Gode di una eccessiva protezione da parte dei genitori ed è amorosamente “costretto”, nei primi due anni delle elementari, a frequentare una scuola per sole bambine. Sogna di diventare pittore. Ci sono disegni bellissimi della sua prima adolescenza.
Come gallerista, ne ho avuto fra le mani uno stupendo: una barca a vela dipinta a nove anni firmato Gino. Prima di venderlo, non l’ho fotografato ma, fortunatamente, mi resta un rarissimo profilo di cavallo a matite colorate firmato: «Gino 1900 anni otto e 1/3».
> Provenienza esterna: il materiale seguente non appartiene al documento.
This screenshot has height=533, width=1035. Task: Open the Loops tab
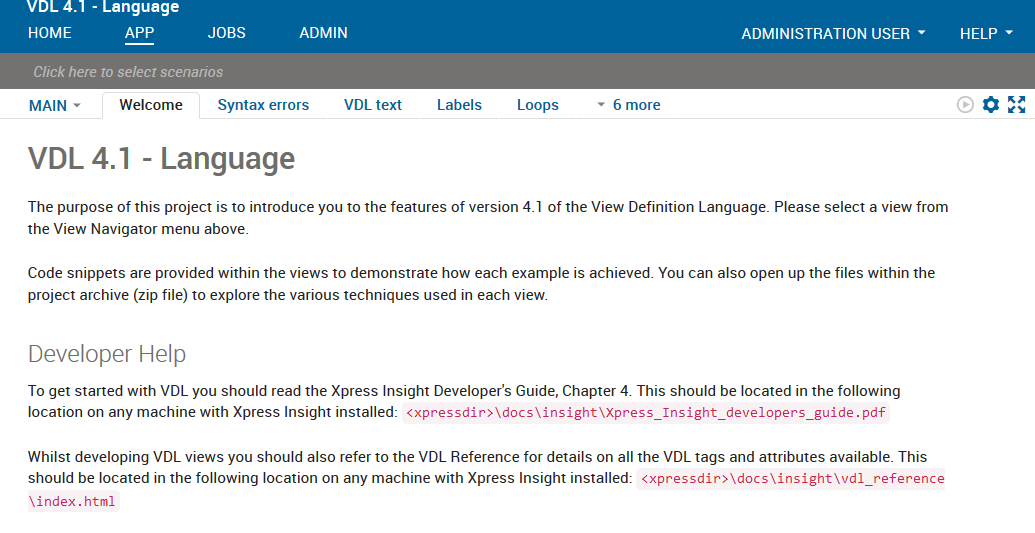537,105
Il futurismo, in piena fioritura nella città meneghina nei primi anni del Novecento, lascia “Gino”, che nel frattempo è diventato Gio, indifferente. Egli assiste con gentile distacco alle serate di Filippo Tommaso Marinetti al Dal Verme a Milano, contempla con incertezza le forme nuove di quell’arte, mentre è sempre più coinvolto nel suo personale sogno pittorico. Poi il sogno diventa vocazione, mai completamente adempiuta e per sempre oggetto di nostalgia.
«Sono un pittore mancato, diceva con velata ironia, un architetto fallito, perché la mia vocazione era dipingere»(3). A sostituire in gran parte la pittura è rimasto il disegno. «I disegni sono vicini ai segreti degli artisti», scrive(4).
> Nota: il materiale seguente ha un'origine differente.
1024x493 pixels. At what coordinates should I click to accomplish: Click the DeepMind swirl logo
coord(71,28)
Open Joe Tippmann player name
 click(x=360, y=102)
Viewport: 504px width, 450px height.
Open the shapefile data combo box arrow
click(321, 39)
Una corrente impetuosa di segni irrompe quindi nella sua professione e nella sua vita, a documentare la diversità dei suoi percorsi, dalle suggestioni beardsleyiane delle prime illustrazioni per “Emporium” e per due testi di Oscar Wilde (La cortigiana e la Ballata del carcere di Reading), alle composizioni neoclassiche per la ceramica, agli schizzi per l’architettura e il design, dove l’unità di misura è l’occhio. «Disegnare prima, misurare poi», raccomanda(5).